> **EXTRAIT SOURCE**:
--
Contes, légendes et anecdotes



Aimé Jouvenet


Je rencontre toujours avec plaisir mon ami Max Mosnier, qui a été chef de la rubrique sportive de 1959 à 1969, avant d’être Rédacteur en Chef adjoint de l’Est-Eclair, avec une chronique hebdomadaire de 1970 à 2009. En effet, il a toujours une histoire à me narrer. Ce fut le cas dimanche dernier, et il a accepté de vous la raconter à vous aussi :

 

         « Aimé Jouvenet, un maitre exceptionnel :

 

         Aimé Jouvenet a marqué toute une génération d’adolescents boutonneux qu’il prépara au Brevet Elémentaire dans sa classe de Charles Baltet, établissement dont il était directeur. C’est si vrai que bien des années après sa retraite à Fresnoy-le-Château, ses anciens élèves organisaient un repas en son honneur et ce banquet de retrouvailles, toujours joyeux et émouvant rassemblait des hommes de toutes conditions, de toutes professions et de toutes orientations politiques venus là on ne sait par quel mystérieux téléphone arabe car il n’existait aucune association. Et pourtant cela dura pendant plus de vingt ans !

 

         Et pourtant,  « Bois Sec » comme on l’appelait en raison de sa maigreur, n’était pas un maître facile. Il était exigeant, sans complaisance dans son enseignement qui était pour lui un véritable sacerdoce, une vocation qu’il exerçait à plein. Le plus minable, le plus fumiste qui entrait dans sa classe en ressortait avec un bagage lui permettant de réussir un petit quelque chose à force de travail, une notion que le « Père Jouvenet » avait su lui faire entrer dans la tête en prenant son temps.
--
> **MATÉRIEL FOURNI**:
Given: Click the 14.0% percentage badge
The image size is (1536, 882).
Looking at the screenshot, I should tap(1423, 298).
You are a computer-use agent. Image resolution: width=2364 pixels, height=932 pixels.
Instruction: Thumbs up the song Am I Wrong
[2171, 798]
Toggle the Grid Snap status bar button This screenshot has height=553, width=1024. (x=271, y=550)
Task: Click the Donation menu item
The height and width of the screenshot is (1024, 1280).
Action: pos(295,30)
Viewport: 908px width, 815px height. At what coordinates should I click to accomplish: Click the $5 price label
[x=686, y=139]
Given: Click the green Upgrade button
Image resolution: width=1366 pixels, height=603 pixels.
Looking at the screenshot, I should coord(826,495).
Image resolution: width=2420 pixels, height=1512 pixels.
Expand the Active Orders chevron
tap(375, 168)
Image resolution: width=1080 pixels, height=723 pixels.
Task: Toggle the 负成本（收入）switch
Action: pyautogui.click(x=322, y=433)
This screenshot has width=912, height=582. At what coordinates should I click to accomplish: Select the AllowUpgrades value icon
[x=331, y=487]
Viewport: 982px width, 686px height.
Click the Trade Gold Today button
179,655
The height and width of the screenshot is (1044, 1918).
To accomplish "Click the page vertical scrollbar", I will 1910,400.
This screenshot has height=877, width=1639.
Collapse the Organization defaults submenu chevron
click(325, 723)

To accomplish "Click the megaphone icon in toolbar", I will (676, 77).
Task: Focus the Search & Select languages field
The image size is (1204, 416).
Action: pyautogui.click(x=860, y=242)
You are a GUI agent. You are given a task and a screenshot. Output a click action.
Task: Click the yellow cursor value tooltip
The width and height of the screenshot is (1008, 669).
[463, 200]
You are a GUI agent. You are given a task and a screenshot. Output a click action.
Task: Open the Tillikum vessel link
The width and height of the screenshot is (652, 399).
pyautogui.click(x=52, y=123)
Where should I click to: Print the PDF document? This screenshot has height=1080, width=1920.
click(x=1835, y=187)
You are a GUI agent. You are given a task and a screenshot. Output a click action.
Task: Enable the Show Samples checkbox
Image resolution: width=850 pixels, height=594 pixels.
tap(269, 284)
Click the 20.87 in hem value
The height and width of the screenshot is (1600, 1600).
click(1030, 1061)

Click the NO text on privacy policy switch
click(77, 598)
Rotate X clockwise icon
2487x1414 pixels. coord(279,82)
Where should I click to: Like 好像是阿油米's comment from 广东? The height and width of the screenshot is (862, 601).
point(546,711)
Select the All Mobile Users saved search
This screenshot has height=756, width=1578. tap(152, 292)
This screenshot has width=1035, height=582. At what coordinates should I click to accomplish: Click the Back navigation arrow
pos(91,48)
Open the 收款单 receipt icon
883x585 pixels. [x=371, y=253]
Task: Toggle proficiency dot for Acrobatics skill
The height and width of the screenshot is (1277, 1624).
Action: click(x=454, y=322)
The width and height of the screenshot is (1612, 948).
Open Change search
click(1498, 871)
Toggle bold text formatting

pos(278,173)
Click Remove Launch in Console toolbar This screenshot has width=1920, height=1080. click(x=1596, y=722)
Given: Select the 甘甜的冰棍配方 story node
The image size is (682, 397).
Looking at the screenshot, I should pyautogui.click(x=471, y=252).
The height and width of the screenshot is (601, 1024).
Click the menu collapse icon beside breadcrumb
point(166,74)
--
> **CONSIGNE ÉCRITE**:
Pour chacune des affirmations suivantes, indiquez par oui ou par non si elle concorde avec l'extrait consacré à Aimé Jouvenet, puis citez les mots de l'extrait qui tranchent la question.
(a) Max Mosnier a tenu une chronique hebdomadaire de 1970 à 2009.
(b) Les repas des anciens élèves étaient organisés par une association.
(c) Aimé Jouvenet était surnommé « Bois Sec » en raison de sa sévérité.
Appuyez-vous uniquement sur l'extrait pour répondre.

> **RÉSULTAT DE L'EXERCICE**:
(a) Oui : « avec une chronique hebdomadaire de 1970 à 2009 ».
(b) Non : « car il n’existait aucune association ».
(c) Non : « « Bois Sec » comme on l’appelait en raison de sa maigreur ».